Frank Oswald Victor Acheson (27 June 1887 - 25 March 1948) was a New Zealand lawyer and judge of the Native Land Court.

==Early life==
He was born in Riverton, Southland, New Zealand on 27 June 1887. He gained his LLB degree at the University of Otago in about 1910, and an LLM degree from Victoria University College in 1913 (both part of the University of New Zealand at the time).

==Land court==
Acheson was interested in Māori land tenure and wrote a lengthy essay on the subject in 1913 arguing that Māori had clear customs and practices regarding land amounting to customary law. This essay was in opposition to the prevailing legal opinions at the time. He started work as a clerk at the Native Land Purchase Board in 1914, and became a native land purchase officer in 1918, working in the Hawke's Bay and Wanganui areas. The following year, he became commissioner and a land court judge in the Taranaki-Wanganui area. In 1924 he moved to be land court judge in North Auckland, where he remained until 1943.

Major cases Acheson was involved with included whether the land court could recognise Māori claims to the foreshore, and whether the Treaty of Waitangi had legal weight. Lake Tangonge, Lake Ōmāpere and Ōrākei were land disputes he played a significant role in.

In 1925 Acheson proposed the Tokerau District Maori Land Board, of which he was president, fund a dairying scheme at Te Kao. He believed this scheme would assist Northland Māori to develop their remaining lands and ameliorate the poverty of the area. Although the 1934 commission of inquiry into the Native Affairs Department administration supported his work, the 1935 Labour Government increased official supervision of the scheme. Acheson considered this government bureaucracy and his relationship with the Native Department and the Government became strained.

In 1943, Acheson was forced to retire as land court judge. Financial problems of the Tokerau Board over the dairying scheme were the given reason, but his pro-Māori stance and poor relationship with the Government undoubtedly contributed.

==Political career==
In 1941 he was to contest Rotorua as an Independent National candidate, however the election was postponed due to World War II. Acheson then applied for official selection for the National Party for the Rotorua electorate for the 1943 general election, but narrowly missed out. In 1946 he applied for the National candidacy at Wallace but Tom Macdonald was selected instead.

He became chairman of the Southland Regional Planning Council in the mid-1940s, and mayor of Riverton in 1947. He had three strokes, the first in December 1947, and died in Invercargill on 25 March 1948.

==Personal life==
Acheson married Flora McGregor in 1910, and they had a daughter in 1912. Flora died in 1943.

==Other activities==
Acheson was a keen rugby player and travelled as an official supporter with the 1924-25 All Black tour of Britain, France and Canada. He "polished up" the haka which was written on the journey to Europe.

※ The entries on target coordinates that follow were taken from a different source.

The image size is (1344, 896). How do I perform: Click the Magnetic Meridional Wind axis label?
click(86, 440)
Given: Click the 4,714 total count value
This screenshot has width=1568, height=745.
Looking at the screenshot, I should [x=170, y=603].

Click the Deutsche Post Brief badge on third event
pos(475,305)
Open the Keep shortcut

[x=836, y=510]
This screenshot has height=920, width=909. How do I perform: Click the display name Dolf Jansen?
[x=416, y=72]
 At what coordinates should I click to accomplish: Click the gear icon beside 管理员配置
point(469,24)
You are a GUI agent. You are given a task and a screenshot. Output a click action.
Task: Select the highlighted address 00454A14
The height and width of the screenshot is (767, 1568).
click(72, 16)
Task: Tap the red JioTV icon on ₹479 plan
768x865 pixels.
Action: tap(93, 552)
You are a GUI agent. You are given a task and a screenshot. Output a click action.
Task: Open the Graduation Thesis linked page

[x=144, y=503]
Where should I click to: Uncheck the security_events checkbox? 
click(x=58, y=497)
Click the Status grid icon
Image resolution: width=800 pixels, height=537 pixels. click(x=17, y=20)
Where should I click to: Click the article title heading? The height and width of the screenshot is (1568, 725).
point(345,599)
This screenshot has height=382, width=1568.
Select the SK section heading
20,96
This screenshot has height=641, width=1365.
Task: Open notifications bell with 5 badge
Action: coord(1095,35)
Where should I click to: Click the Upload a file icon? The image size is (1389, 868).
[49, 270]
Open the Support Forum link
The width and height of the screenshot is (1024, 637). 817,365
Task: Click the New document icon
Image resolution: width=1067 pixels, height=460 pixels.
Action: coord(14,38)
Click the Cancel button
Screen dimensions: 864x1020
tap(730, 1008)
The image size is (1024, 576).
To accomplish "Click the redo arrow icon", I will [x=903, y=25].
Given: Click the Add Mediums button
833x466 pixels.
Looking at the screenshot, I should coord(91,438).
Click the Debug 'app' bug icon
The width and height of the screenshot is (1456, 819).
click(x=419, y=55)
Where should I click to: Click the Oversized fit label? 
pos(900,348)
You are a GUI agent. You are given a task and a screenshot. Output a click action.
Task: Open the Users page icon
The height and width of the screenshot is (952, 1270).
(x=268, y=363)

In 1922 Acheson published a modified version of his 1913 essay in the Journal of Comparative Legislation and International Law and in 1931 he published a further version in a collection of essays. He published six articles in The Mirror in 1940 on the work of Te Puea Herangi.

He wrote an adventure novel about pre-Pakeha Māori life, Plume of the Arawas, which was published in 1930 and in a second edition in 1938. He supported the 1935 film Hei Tiki by encouraging member of Ngāti Tūwharetoa to become cast members, and backed Whina Cooper and other Northland Māori leaders' project to build a waka to mark the centennial of the Treaty of Waitangi.